Issue:

June 2025 | Deep Dive

While Trump plays cat-and-mouse with the markets, Asia turns to new sources of funding

From left: Satoru Yamadera, Eiichi Aritomo, Anthony Rowley and Jesper Koll

When it comes to deciding who is boss, is it the market, or Donald Trump? That was the question posed at a recent Deep Dive event at the FCCJ titled The Trump Impact on the Global Financial System.

One panelist argued that the title should have been written the other way round – that the market is king, and the US president merely a player, albeit an important one.

Jesper Koll

That was the view of the veteran market analyst Jesper Koll, who suggested that “dependence on the depth and the breadth of U.S. capital markets is not going to go away, since it is those markets that are going to hold [Trump] accountable. They are the only thing he listens to”.

Koll was referring to the remarkable bounce in stock prices and in other financial  markets after the crash on April 2, when Trump announced his tariff bombshell, only to declare a 90-day tariff truce a few days later when U.S. stocks and the dollar started to plummet. That reaction showed who is really in control, he said. “President Trump and his team are utterly beholden, [and] Americas Capital Markets continue to be boss.”

Yet the premise that Trump tariffs and tantrums will impact not just the level but the structure of financial markets from hereon in still holds true, as other panelists made clear.

Much has been going on behind the scenes in making Asia more independent of U.S. capital markets and U.S. dollar funding, according to Satoru Yamadera, an advisor in the Economic Research and Development Impact Department at the Asian Development Bank.

Satoru Yamadera

This, as the former Bank of Japan official noted, is important because Asia learned a bitter lesson in 1997, when its vulnerability to a dollar-dependency crisis became painfully clear in the shape of economic recession and financial failure.

Since then, moves have been afoot, largely out of the limelight, to change Asia’s dependence on short-term dollar funding to long-term local currency funding, through the development of local currency bond markets.

Yamadera did not say as much, but the credibility of the U.S. Treasury bond market – the world’s biggest  – has been called into question by some of Trump’s policy actions. A crisis there could be disastrous for the world.

Yamadera said there had been “exponential growth” in the size of what is known as ASEAN+2 local currency markets since the inception of the Asian Bond Markets Initiative of ABMI ( to which the ADB acts as a secretariat) in 2003.
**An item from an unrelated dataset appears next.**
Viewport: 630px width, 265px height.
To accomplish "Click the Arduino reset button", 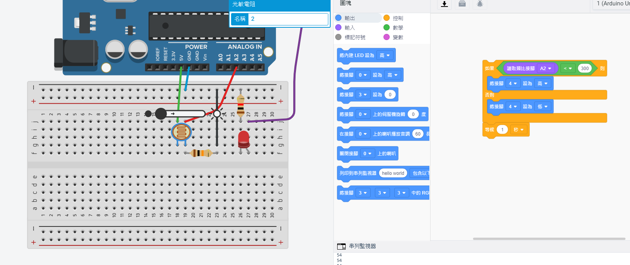I will [x=121, y=14].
So much so that the outstanding value  of ASEAN+2 bonds at somewhat above $25 trillion exceeds the Euro-area’s euro-denominated bonds, and is comparable to the U.S. Treasury bond market. The bulk are government bonds and the rest corporate bonds.

China now has the second-largest local currency bond market in the world, while countries such as Thailand and Malaysia have markets comparable in size to those of smaller European states.

As Yamadera noted: “This is quite important, because if something like a global financial crisis happens, those countries can finance themselves by issuing local debt. They don’t need to tap the U.S. dollar offshore market. Instead, they can finance themselves and conduct their own policies.”

This is important, because in the past Asian and other countries in financial distress had to borrow dollars from multilateral institutions such as the IMF and World Bank, and subject themselves to economic policy “conditionality” imposed on borrowers”.

Uncertainty about the reliability of U.S. financial markets has added momentum to moves to accelerate alternative capital markets development in Europe and Asia.

Eiichi Aritomo

The 27 members states of the European Union, for example, plan to create a single market for capital, the Capital Markets Union. The aim is to get money – investments and savings – flowing across the EU so that it can benefit consumers, investors and companies, regardless of where they are located.

At the same time, the ASEAN Economic Community (AEC) Blueprint envisions a region with interlinked capital markets that facilitate greater trade and investment flows. ASEAN members believe that a deeper and more liquid capital market helps channel funds to where they are needed.

Where does Japan fit into this? Eiichi Aritomo, chief executive of FinCity.Tokyo - a government and private sector organization established in 2016 to promote Tokyo’s development as a regional and global financial centre – noted that Japan was considered “the most stable economy” in Asia.

Unlike those in China and other Asian nations, Japan’s capital markets are open and free of controls, and their financial regulations are well established. While the yen has long been one of the region’s most volatile currencies, Arimoto said, this is because of its close relationship with the dollar, a relationship that might diminish over time in line with Asia’s dollar dependency.


Anthony Rowley is a columnist and contributor for the South China Morning Post.